Ir para o conteúdo. | Ir para a navegação

07/06/2018 15h43

STF decide suspender implantação do voto impresso nas eleições deste ano

Procuradora-geral, Raquel Dodge, alega que voto impresso poderia ameaçar sigilo da manifestação do eleitor, afetando segurança jurídica da eleição e abrindo possibilidade para fraudes. Decisão do Supremo ainda é provisória.

A maioria do Supremo Tribunal Federal decidiu suspender a implantação do voto impresso nas eleições deste ano. A decisão foi tomada nesta quarta-feira (6) em julgamento de uma ação da Procuradoria-geral da República.

A possibilidade de as urnas eletrônicas imprimirem os registros foi incluída na legislação, em 2015 (Lei 13.165/15), quando o Congresso Nacional aprovou uma minirreforma eleitoral. Pelo texto, as urnas deveriam imprimir o registro de cada voto, que seria depositado em local lacrado, sem contato manual do eleitor.

A procuradora-geral, Raquel Dodge, alegou que o voto impresso poderia ameaçar o sigilo da manifestação do eleitor, afetando a segurança jurídica da eleição e abrindo possibilidade para fraudes. Os argumentos foram aceitos por 8 dos 10 ministros que votaram na sessão do Supremo.

A decisão foi criticada pelo deputado Izalci Lucas, do PSDB do Distrito Federal. Ele foi um dos principais defensores do voto impresso na Câmara. Para o deputado, a votação no STF frustra o eleitorado.

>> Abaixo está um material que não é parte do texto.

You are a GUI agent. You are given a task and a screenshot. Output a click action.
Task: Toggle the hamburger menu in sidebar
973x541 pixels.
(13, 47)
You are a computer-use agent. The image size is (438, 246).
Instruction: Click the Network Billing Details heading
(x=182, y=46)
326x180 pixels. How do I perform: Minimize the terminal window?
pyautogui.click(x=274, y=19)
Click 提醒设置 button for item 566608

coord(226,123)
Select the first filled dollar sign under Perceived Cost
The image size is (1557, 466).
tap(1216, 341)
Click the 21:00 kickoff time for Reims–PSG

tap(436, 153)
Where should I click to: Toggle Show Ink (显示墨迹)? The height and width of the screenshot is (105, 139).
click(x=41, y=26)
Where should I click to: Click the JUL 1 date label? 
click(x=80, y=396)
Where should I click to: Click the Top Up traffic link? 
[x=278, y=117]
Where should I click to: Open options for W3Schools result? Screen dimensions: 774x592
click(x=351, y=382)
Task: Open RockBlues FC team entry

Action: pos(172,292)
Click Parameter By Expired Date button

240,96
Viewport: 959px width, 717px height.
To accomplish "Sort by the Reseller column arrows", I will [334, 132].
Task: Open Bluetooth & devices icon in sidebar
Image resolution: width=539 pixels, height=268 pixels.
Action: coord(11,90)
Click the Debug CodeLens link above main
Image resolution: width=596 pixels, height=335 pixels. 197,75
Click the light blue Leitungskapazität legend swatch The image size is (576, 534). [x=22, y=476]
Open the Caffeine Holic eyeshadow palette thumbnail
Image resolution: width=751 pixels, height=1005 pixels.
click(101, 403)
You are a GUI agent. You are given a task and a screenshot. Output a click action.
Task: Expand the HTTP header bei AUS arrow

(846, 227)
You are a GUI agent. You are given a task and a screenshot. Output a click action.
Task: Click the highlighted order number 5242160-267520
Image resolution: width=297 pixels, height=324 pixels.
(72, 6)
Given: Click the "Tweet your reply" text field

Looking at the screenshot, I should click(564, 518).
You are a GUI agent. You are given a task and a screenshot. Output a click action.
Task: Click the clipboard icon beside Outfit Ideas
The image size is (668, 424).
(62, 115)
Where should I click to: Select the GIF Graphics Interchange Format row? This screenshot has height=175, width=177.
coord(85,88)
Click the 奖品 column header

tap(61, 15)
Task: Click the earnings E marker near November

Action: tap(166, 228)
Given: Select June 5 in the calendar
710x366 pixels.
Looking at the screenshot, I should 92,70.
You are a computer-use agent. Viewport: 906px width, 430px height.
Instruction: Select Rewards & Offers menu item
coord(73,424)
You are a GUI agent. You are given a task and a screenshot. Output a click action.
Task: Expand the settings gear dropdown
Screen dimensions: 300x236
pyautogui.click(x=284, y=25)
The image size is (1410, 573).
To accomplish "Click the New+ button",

"Há uma preocupação muito grande com relação à segurança do voto. Tudo o que não é possível fazer uma auditoria não é confiável. Então isso traz, de certa forma, uma preocupação para os eleitores, se realmente aquele voto que ele está depositando vai ser computado de acordo com a vontade dele."

Izalci também disse que faltou boa vontade do Tribunal Superior Eleitoral (TSE) para implantar o voto impresso. O TSE havia decidido em maio que, por falta de recursos, a implantação do voto impresso ocorreria de forma gradual. Uma parte seria implantada nas eleições deste ano. O deputado lembrou que a lei do voto impresso é de 2015 e deveria ter sido colocada em execução desde o início.

Especialista em direito eleitoral, o advogado Bruno Rangel disse que a implantação da impressão do voto demandaria muito cuidado por parte do TSE, pois a necessidade de auditoria deveria estar atrelada à preservação do sigilo da decisão do eleitor. Ele afirmou ainda que o voto impresso, por si só, não evitaria fraudes eleitorais.

"Eu não diria que a medida evita, necessariamente, possíveis fraudes. Mas ela dá maior confiabilidade na medida em que se possibilita uma maior transparência, se possibilita que os eleitores, os auditores, façam uma auditoria ainda que em parte das urnas, para que se aprimore a confiabilidade do processo de votação eletrônica".

A decisão do Supremo ainda é provisória. O tribunal deverá fazer uma nova sessão, ainda sem data marcada, para o julgamento definitivo. Até lá, fica valendo o resultado desta quarta-feira.